Problem to solve »
Render the data between the line holding "You are a computer-use" and the line holding "point(669,31)", inclusive, as a numbered list, omitting blank lines.

Records for processing »
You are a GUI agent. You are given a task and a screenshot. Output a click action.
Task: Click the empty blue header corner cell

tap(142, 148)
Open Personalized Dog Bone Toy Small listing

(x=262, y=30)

* * *

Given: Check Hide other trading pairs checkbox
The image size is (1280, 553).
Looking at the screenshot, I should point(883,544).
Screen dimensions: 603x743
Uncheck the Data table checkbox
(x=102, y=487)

* * *

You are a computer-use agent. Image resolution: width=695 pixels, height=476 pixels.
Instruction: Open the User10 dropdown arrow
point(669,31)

Solution to this problem »
1. You are a computer-use agent. Image resolution: width=695 pixels, height=476 pixels.
2. Instruction: Open the User10 dropdown arrow
3. point(669,31)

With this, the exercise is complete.